■ Task objective
Write out every line of the records below word for word, omitting the pictures.

** start of Data supplied **

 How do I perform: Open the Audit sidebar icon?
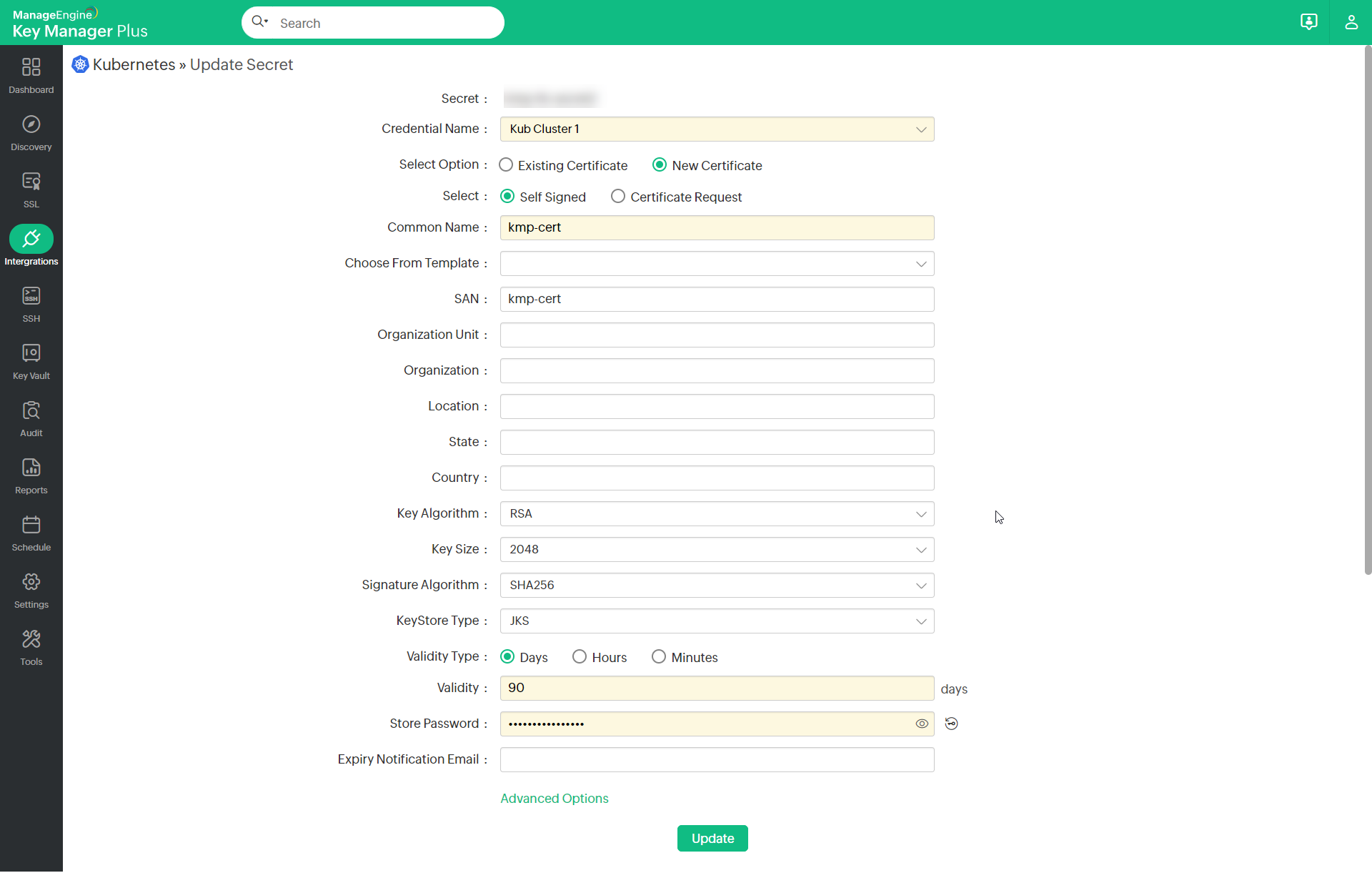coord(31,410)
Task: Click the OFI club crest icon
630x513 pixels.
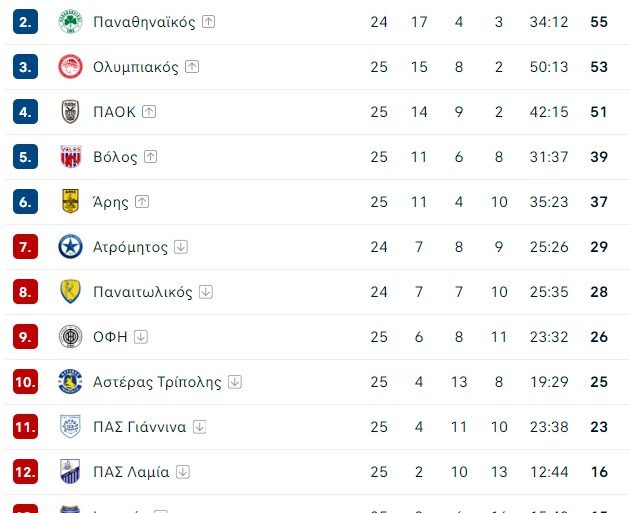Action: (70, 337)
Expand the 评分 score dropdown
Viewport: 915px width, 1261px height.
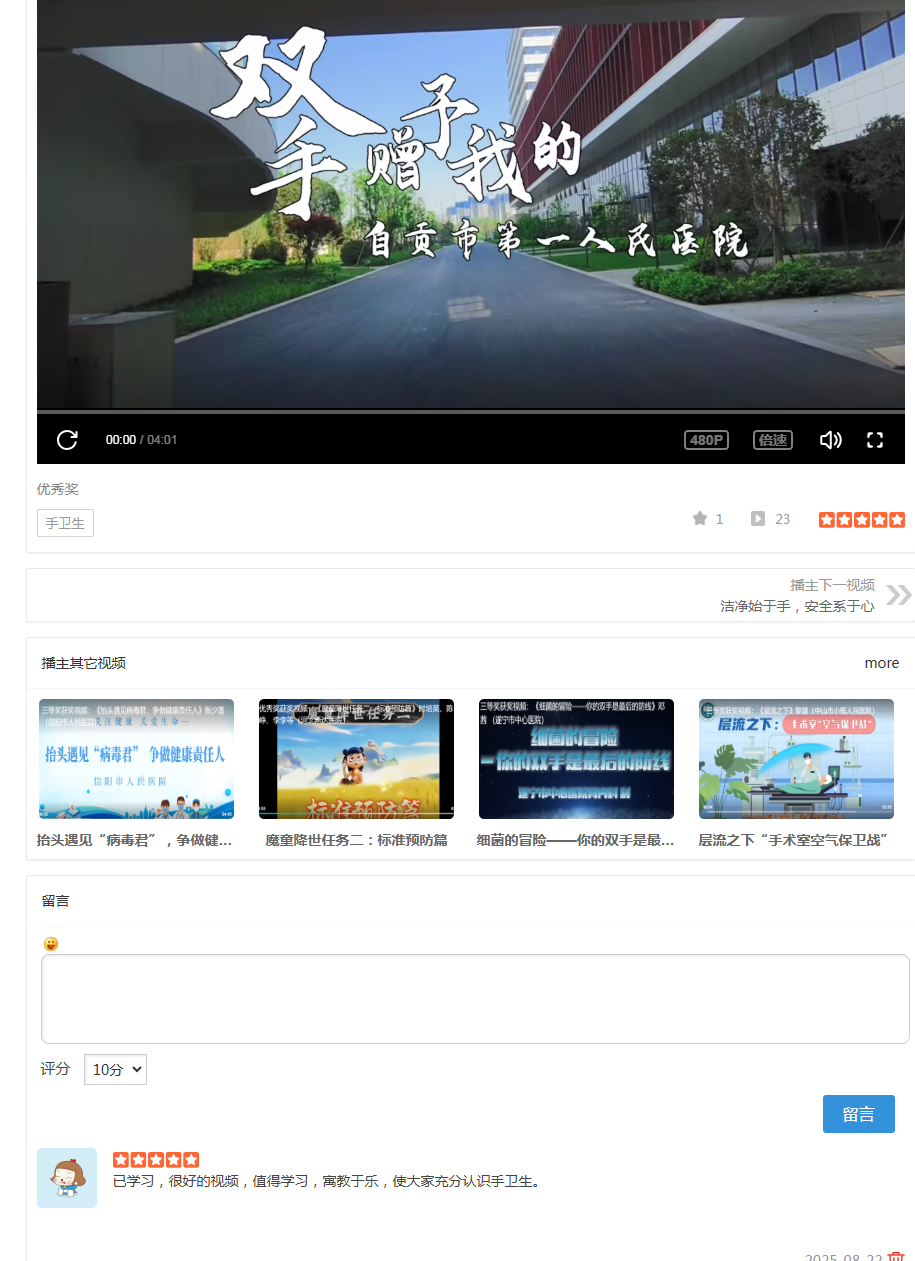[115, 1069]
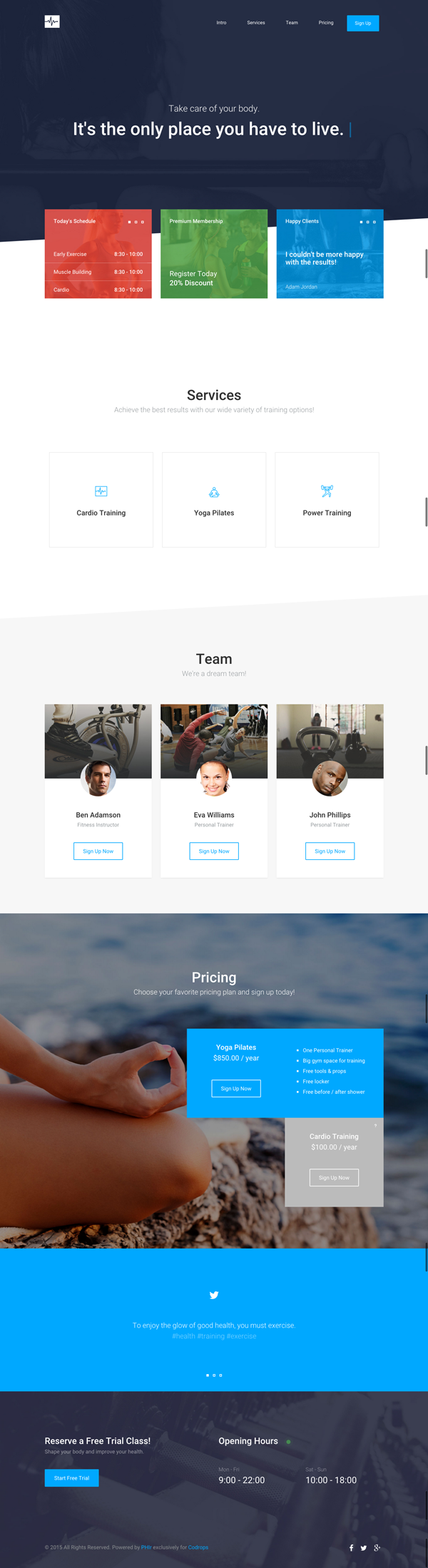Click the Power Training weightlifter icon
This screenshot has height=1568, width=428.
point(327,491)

** end of Data supplied **

■ Task solution
 How do I perform: Open the Audit sidebar icon?
coord(31,410)
Task: Click the OFI club crest icon
630x513 pixels.
Action: (70, 337)
Expand the 评分 score dropdown
Viewport: 915px width, 1261px height.
[115, 1069]
Click the Power Training weightlifter icon
This screenshot has height=1568, width=428.
point(327,491)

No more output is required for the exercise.